There are amusing tidbits like the genius Issac Newton (who figured out gravity and whatnot) sticking a needle into his eye to see what would happen. When his peer Halley pushed him to published his work (on gravity not eye needles) Halley was forced to pay himself. The Royal Society couldn’t afford to as they had suffered a financial flop when trying to publish The History of Fishes. The Royal Society also could no longer afford to pay Halley as their clerk, so paid him in copies of The History of Fishes.
Actually much of the book is about how little scientist know or how their personal politics meant that they screwed each other rather than progressed scientific discovery.
three stages in scientific discovery: first, people deny that it is true; then they deny that it is important; finally they credit the wrong person.

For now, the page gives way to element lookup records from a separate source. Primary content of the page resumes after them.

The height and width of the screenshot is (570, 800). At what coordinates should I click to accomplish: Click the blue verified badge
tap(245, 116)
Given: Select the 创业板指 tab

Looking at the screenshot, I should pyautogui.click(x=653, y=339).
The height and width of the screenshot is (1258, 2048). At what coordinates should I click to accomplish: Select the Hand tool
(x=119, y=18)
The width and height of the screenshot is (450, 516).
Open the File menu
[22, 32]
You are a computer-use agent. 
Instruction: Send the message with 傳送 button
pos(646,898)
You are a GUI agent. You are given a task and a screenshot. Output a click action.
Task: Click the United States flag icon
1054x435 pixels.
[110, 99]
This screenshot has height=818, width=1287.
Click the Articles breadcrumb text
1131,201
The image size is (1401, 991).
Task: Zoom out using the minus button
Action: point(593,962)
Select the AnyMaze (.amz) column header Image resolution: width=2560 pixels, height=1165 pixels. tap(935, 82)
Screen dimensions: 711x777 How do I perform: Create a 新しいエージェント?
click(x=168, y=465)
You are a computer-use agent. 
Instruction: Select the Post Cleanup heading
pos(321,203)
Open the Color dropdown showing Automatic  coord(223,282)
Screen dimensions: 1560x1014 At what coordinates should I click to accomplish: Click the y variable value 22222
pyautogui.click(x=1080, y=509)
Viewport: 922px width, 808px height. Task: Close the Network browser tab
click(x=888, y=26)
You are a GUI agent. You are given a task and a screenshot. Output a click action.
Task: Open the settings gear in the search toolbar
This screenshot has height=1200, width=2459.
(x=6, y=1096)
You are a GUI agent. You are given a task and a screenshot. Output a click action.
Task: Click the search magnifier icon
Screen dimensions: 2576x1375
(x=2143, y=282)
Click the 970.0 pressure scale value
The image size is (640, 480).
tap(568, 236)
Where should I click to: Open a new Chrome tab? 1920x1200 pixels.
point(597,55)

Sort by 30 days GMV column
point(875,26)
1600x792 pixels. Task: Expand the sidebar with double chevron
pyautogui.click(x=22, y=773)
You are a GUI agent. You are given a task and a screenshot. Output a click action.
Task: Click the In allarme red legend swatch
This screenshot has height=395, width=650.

Overall, I found the book did not work for me. The structure and order of the books didn’t make sense to my brain, and the individual chapters were waffly (needed an editor). His writing style didn’t seem amusing or interesting but rather a stream of references to scientists, some of which bobbed back in in later chapters. I couldn’t really keep track of them, it felt a lot like a soap that I had missed some episodes of.
And there were the other, more complicated bits, which he tried to explain with copious amounts of analogies which just served to confuse me more. For example, turning amino acids into proteins is like a Vegas slot machine, a whirlwind spinning through a junkyard, making a self-reproducing cake, a slot machine again, and then something about putting some sugar in water and it becoming a cube again.